Spirava un vento femminile fin dalla vigilia e la lista dei dodici candidati al Premio Strega è tra le più bilanciate degli ultimi
tempi: sei donne e sei uomini. Sarà una coincidenza ma nell’anno del #MeToo le quote rosa sulla parità di genere sono state rispettate. Iniziamo allora dai nomi femminili scelti tra 41 aspiranti dal comitato direttivo del premio: in semifinale andranno Helena Janeczek (La ragazza con la Leica, Guanda), Francesca Melandri (Sangue giusto, Rizzoli), Sandra Petrignani (La corsara. Ritratto di Natalia Ginzburg, Neri Pozza), Lia Levi (Questa sera è già domani, e/o), Silvia Ferreri (La madre di Eva, Neo edizioni), Angela Nanetti (Il figlio prediletto, Neri Pozza). Donne che raccontano figure femminili controcorrente, a volte cattive.
Ce la farà una di loro a salire sul podio? Le statistiche non vanno in questa direzione: in 71 edizioni dello Strega hanno vinto solo dieci donne. Per di più tre degli uomini in corsa appartengono alle grandi corazzate editoriali: Marco Balzano (Resto qui, Einaudi), Carlo D’Amicis (Il gioco, Mondadori) e Yari Selvetella (Le stanze dell’addio, Bompiani). Gli altri sono autori editi da piccoli editori per la prima volta allo Strega, non temibili: l’italo-albanese Elvis Malaj (Dal tuo terrazzo si vede casa mia, Racconti edizioni) e Andrea Pomella (Anni luce, Add). C’è poi un altro candidato forte, Carlo Carabba, che dopo qualche tentennamento dell’ultim’ora ha scelto di giocarsi la partita. Il responsabile della narrativa italiana Mondadori è in gara con un romanzo pubblicato da Marsilio (Come un giovane uomo). Nella cinquina alle donne potrebbe rimanere libero solo un posto, per il quale la più papabile è Janeczek. Chissà che non sia l’anno buono per Guanda e il gruppo Gems per intascare il suo primo Strega.

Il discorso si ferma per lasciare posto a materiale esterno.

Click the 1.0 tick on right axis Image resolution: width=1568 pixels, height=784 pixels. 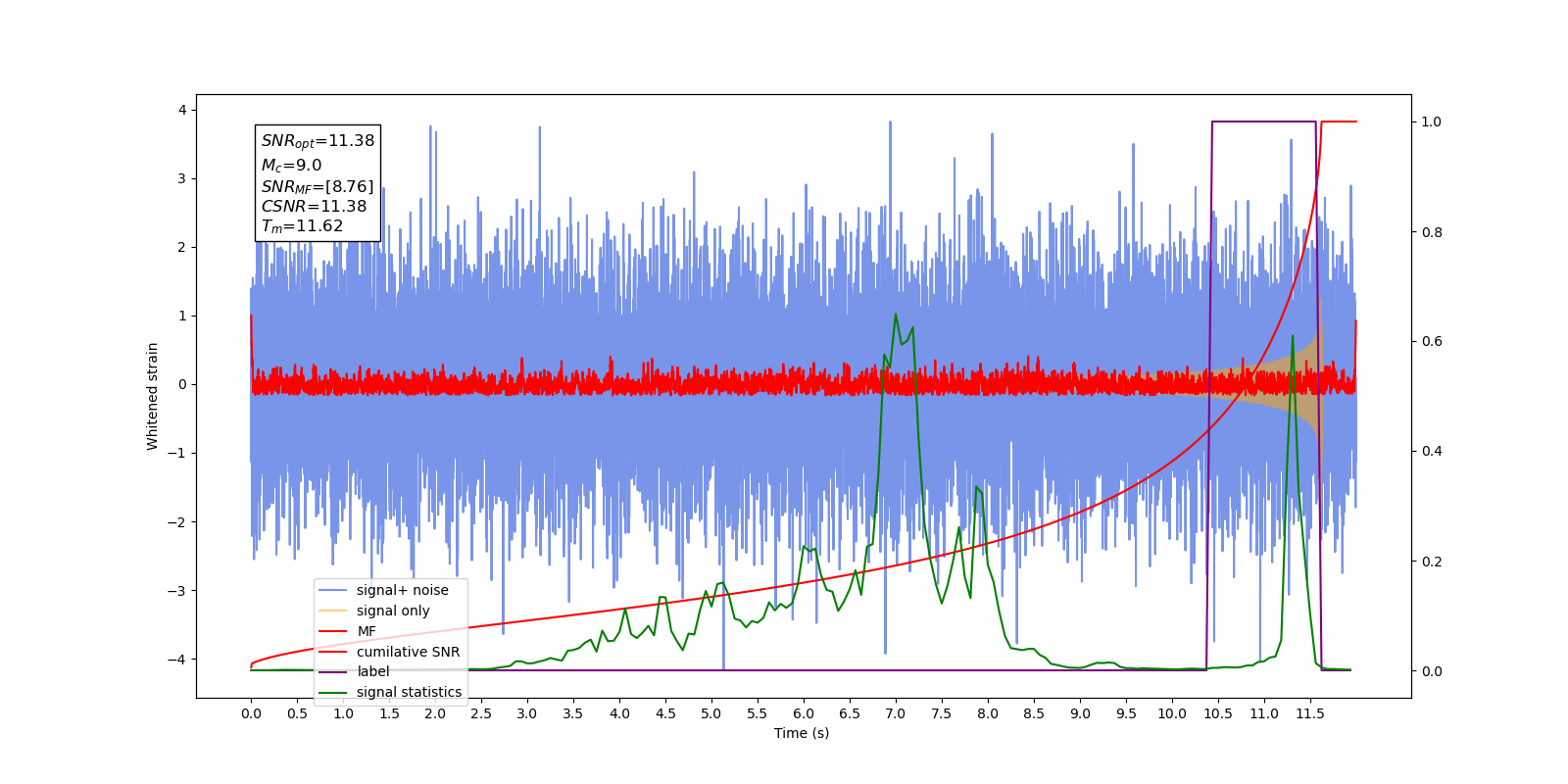point(1432,122)
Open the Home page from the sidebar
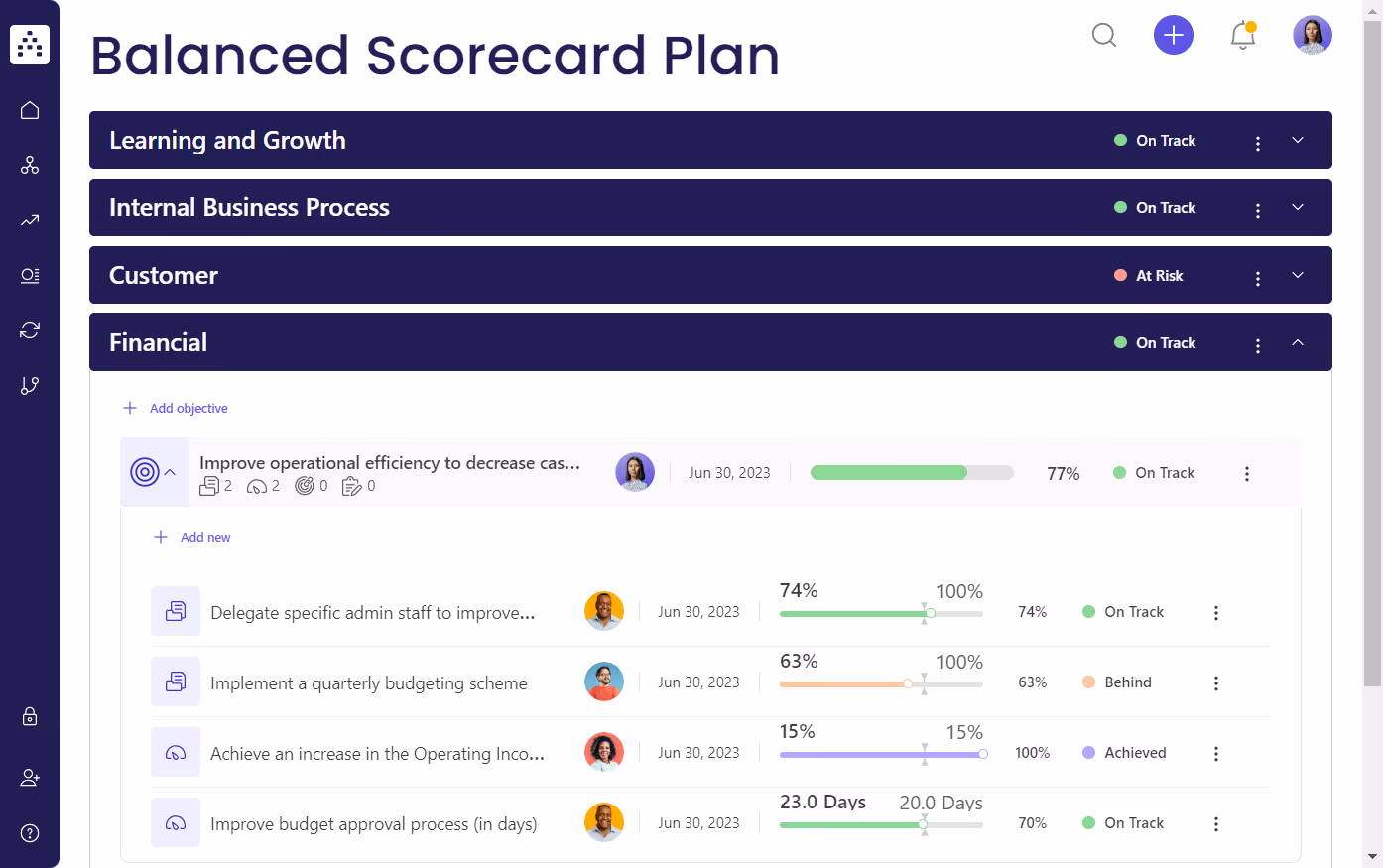This screenshot has width=1383, height=868. tap(29, 110)
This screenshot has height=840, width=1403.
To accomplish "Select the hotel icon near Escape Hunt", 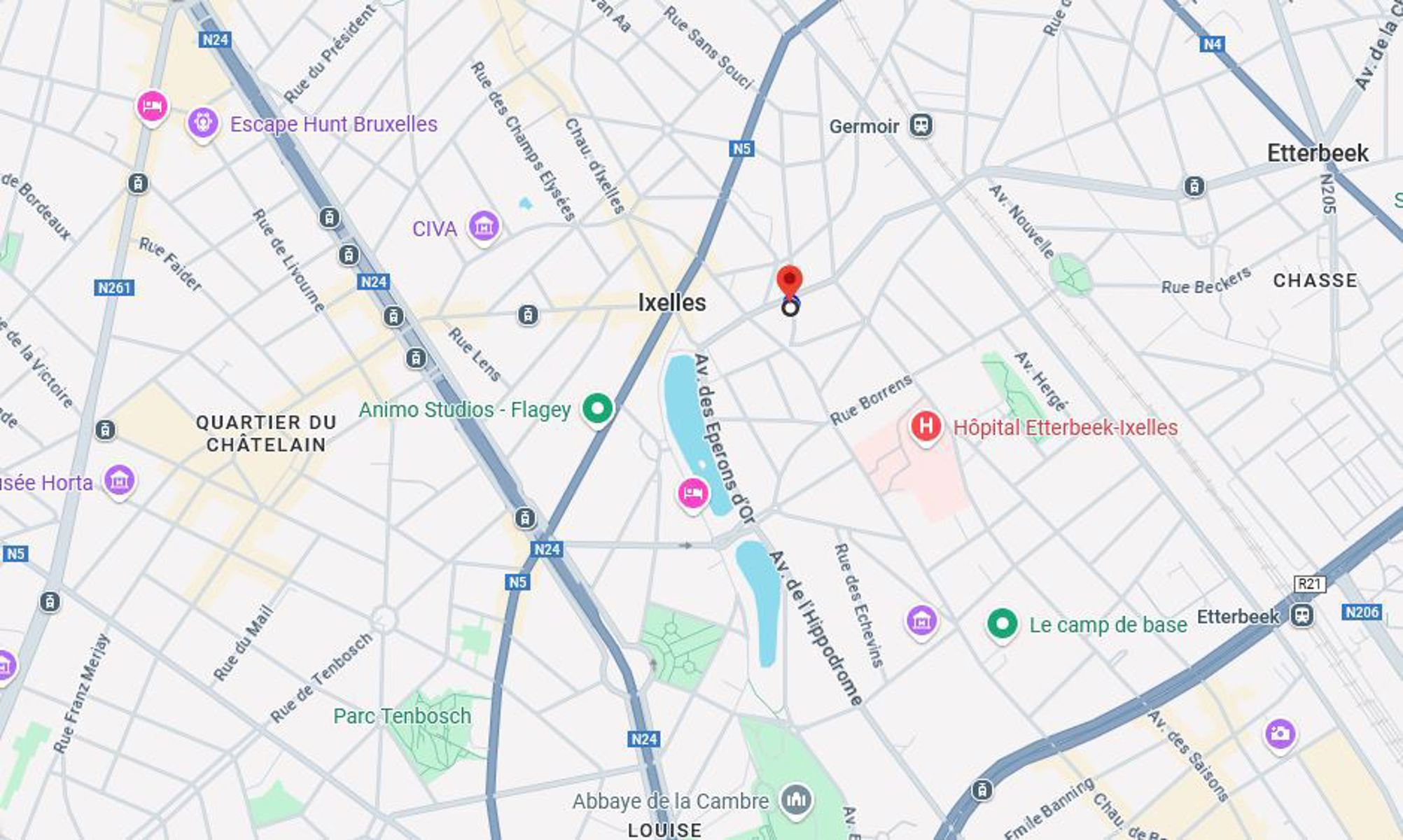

Una donna non vince dal 2003, quando Melania Mazzucco sbaragliò i concorrenti con Vita (Rizzoli). Non ce l’ha fatta neanche Elena Ferrante tre anni fa, traghettata dall’indipendente e/o. È strano che il mondo editoriale parli tenacemente maschile, visto che le lettrici sono soprattutto donne e che adorano i personaggi femminili, anche quando si tratta delle semplici ragazze di campagna di Edna O’ Brian. «Non siamo messi bene», dice Janeczek. «Le donne sono sfavorite nei premi e per le scrittrici è più facile finire nel dimenticatoio, non rientrare nel canone». Il romanzo biografico di Janeczek racconta la vita di una donna ribelle, Gerda Taro, la compagna di Robert Capa: «Per me Gerda è il prototipo della donna libera, emancipata pur senza rinunciare ai suoi lati frivoli. Pare che molte delle foto firmate a nome Capa siano state scattate da lei, forse anche quella del miliziano colpito a morte». L’altra grande protagonista della dozzina è Natalia Ginzburg, vincitrice dello Strega nel 1963 con Lessico famigliare, alla quale Sandra Petrignani ha dedicato La Corsara: «Era una corsara, un figura severa che incuteva soggezione. Non rideva mai, ma era piena di umanità».
Non sono convenzionali le donne ritratte da questo drappello di scrittrici stregate. Non lo è Ilaria, che nel romanzo Sangue giusto di Melandri accoglie un nipote venuto dall’Africa che si porta dietro la storia coloniale dell’Italia. E non lo è la madre cattiva, delusa, rancorosa che Lia Levi mette al centro di Questa sera è già domani, ambientato nell’Italia delle leggi razziali. Per non parlare della protagonista del libro di Silvia Ferreri, La madre di Eva, che sceglie di operarsi per cambiare sesso (Neo edizioni).
Ed è una storia di ribellione ai pregiudizi anche quella di Angela Nanetti, altra candidata
Neri Pozza, con Il figlio prediletto, il cui tema è l’emarginazione: l’omosessualità e la condizione femminile nella Calabria
degli anni Settanta e di oggi. Qualche ulteriore notazione: non è tra i 12 candidati Severino Cesari. All’editor scomparso,
il premio dedicherà un ricordo. Fuori anche La nave di Teseo
e il bel libro
di Gianfranco Calligarich.
Mentre il romanzo sessualmente troppo effervescente di D’Amicis non potrà concorrere allo Strega Giovani. Tra la giuria dei 400 Amici della Domenica le donne sono solo un terzo.
Per Gerda e le altre è solo l’inizio.